キジトラの瞳
大学生の頃、安アパートの一階に住んでいた。
両親は、「女の子は二階じゃないと危ないんじゃないの?」と心配したが、家賃や立地との兼ね合いでここに決めた。
部屋は狭かったが、縁側のサッシを開けるとちょっとした洗濯干しスペースがあった。
年上の彼氏に捨てられた、ある夜のことだった。外で物音がするので、窓を開けてみた。
一匹のキジトラ柄の子猫がいた。
親猫は近くにいないようだった。はぐれたのか。それとも捨てられたのか。
迷い込んだその子猫の、両足をちょこんとそろえて首をかしげている姿に、放っておけなくなった。

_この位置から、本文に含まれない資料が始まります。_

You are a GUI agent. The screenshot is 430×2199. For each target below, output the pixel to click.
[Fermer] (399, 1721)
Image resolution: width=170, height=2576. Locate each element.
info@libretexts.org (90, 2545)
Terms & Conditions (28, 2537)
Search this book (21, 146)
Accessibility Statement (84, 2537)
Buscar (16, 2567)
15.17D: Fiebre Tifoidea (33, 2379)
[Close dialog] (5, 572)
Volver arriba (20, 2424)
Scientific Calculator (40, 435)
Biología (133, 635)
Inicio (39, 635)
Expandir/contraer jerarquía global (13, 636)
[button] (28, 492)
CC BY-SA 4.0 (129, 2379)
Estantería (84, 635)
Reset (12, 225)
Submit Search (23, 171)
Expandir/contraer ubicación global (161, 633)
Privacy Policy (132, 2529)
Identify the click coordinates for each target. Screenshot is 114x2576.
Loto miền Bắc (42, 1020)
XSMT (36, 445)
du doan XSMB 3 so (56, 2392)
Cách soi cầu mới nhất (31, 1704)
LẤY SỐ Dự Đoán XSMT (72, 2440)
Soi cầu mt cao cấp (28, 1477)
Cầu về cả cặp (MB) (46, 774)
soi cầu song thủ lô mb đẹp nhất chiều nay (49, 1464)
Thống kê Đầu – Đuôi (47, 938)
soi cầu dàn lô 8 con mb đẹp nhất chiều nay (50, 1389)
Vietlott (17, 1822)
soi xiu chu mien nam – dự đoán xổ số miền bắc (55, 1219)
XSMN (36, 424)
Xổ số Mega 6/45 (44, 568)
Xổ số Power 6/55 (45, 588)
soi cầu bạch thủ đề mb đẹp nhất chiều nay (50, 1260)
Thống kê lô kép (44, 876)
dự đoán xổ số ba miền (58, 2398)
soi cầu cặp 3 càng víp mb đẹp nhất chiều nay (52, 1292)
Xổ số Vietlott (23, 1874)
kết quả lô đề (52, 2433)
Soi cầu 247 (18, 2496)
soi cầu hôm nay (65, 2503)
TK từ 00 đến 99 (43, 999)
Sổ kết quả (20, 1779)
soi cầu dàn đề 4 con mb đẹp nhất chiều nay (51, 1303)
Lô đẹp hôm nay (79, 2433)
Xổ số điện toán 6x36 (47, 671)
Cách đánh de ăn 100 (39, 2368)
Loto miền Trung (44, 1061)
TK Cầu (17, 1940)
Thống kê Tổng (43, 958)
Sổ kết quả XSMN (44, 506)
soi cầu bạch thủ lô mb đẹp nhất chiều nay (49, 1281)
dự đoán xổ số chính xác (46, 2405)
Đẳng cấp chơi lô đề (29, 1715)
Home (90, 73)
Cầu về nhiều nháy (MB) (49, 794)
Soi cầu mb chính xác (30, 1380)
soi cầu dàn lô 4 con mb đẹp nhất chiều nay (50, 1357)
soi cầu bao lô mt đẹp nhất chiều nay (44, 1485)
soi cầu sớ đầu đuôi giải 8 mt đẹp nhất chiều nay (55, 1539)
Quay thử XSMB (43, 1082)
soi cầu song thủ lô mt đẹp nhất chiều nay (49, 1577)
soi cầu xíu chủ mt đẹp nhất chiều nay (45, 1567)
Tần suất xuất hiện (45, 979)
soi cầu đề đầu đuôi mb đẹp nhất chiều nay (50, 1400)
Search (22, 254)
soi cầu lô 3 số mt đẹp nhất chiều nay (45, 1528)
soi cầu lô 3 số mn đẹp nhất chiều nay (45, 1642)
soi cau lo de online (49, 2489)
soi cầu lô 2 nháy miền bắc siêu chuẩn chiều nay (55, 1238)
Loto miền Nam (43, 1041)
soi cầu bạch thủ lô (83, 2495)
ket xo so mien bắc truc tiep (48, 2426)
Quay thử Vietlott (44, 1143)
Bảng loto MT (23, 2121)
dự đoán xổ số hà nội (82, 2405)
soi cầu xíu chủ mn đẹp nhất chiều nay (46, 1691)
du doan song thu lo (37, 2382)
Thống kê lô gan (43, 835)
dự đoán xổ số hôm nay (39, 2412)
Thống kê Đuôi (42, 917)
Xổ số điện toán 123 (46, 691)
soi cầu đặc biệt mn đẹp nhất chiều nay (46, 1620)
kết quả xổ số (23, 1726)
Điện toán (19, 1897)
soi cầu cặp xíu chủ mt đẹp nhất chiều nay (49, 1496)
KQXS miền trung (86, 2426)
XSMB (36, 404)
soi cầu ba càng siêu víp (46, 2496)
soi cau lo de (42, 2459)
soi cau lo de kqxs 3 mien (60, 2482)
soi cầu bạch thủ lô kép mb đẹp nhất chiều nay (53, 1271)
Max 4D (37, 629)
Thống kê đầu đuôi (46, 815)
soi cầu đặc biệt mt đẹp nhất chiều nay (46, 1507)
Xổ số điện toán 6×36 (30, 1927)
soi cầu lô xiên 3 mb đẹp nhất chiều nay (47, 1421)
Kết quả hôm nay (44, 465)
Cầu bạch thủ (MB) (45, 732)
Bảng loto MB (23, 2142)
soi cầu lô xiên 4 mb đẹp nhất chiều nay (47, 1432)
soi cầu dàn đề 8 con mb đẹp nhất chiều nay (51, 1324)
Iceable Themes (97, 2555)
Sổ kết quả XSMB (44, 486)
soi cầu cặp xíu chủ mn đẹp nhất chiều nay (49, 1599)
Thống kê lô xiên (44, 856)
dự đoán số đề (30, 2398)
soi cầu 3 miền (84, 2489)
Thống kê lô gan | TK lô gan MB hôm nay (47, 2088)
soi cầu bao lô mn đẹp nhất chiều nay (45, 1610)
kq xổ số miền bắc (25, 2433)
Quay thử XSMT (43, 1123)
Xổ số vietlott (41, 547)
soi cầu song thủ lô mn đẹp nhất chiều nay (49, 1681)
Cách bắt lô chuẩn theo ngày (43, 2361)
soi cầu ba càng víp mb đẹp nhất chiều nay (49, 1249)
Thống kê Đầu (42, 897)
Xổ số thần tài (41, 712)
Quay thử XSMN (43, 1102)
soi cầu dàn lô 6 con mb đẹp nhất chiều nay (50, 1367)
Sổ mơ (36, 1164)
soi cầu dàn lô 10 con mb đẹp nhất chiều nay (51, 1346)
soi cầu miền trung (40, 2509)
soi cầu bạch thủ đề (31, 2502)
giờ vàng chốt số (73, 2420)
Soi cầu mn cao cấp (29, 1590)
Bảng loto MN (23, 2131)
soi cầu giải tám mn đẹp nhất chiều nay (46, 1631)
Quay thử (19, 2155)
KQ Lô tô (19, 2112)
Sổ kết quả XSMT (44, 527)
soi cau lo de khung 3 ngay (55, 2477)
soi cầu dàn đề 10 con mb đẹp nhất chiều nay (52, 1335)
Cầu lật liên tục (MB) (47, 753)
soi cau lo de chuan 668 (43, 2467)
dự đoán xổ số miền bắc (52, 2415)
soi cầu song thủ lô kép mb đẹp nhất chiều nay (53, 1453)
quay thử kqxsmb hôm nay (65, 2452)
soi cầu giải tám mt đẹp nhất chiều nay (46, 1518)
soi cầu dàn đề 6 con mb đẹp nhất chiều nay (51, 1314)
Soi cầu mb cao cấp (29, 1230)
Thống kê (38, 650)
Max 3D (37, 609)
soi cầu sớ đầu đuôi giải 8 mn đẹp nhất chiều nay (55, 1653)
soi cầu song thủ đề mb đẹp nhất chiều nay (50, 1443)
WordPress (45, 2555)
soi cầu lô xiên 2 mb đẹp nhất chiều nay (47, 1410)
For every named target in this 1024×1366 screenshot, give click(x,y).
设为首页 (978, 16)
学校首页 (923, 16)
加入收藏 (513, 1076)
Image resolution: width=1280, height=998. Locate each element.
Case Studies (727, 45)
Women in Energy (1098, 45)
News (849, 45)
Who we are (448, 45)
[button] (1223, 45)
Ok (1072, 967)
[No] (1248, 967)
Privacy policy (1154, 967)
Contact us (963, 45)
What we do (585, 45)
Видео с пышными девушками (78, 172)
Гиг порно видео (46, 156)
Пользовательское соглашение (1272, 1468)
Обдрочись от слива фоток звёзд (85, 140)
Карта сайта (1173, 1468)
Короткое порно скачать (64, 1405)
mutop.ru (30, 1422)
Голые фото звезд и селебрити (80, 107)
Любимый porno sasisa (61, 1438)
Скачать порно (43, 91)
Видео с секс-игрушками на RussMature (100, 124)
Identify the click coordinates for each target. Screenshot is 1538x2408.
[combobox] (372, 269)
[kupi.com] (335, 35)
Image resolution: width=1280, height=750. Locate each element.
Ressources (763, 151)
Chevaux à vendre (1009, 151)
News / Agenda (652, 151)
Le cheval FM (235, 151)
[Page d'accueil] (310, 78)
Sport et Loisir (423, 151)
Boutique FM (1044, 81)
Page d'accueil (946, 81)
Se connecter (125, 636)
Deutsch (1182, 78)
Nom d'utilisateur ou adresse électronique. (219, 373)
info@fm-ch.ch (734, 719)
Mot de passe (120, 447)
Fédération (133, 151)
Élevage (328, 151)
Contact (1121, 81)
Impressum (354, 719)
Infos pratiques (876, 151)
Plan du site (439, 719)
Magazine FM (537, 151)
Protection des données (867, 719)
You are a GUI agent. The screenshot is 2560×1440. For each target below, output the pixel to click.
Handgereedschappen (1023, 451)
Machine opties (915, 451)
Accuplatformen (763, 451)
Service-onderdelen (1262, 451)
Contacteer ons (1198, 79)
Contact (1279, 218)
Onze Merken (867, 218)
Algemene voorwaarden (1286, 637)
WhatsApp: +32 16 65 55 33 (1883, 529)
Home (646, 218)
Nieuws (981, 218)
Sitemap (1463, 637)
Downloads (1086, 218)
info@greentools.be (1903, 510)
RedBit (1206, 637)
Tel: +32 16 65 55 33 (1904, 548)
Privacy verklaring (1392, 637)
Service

私は、少し温めたミルクと魚肉ソーセージを与えてしまった。
そこで、はたと気づいた。
与えてどうするのか、と。当然このアパートの契約にある、ペットの飼育禁止の条項は頭に入っていた。
私は、ミルクのお皿を室内に戻し、そっと窓を閉めた。
お世話をしてもらえるものと信じていたであろう子猫は、鳴きだした。
しかし、私にはどうすることもできなかった。
里親ボランティアに掛け合うとか、猫を飼える友達を探し回るような、時間的・精神的余裕が、そのときの私にはなかった。
子猫は窓の外でずっと鳴き続けた。
ごめんね、中途半端なことしてごめんね。
私は布団をかぶって聞こえないふりをした。
いつしか声が聞こえなくなったので、サッシを開けてみると、猫はいなくなっていた。
以後、その猫が再び現れることはなかった。
私は就職し、引っ越ししても、キジトラ柄の猫を見るたびに、あの猫のことが頭に浮かんだ。
それから十五年以上経った。
今日、娘が猫を拾ってきた。
娘の話では、キジトラ柄の子猫は、段ボール箱に入って高架下のフェンスのそばに置き去りにされていたらしい。
私は夫を説得し、その子猫を家族の一員として迎え入れた。
子猫を優しく抱きしめると、丸い瞳が私に語りかけてきた。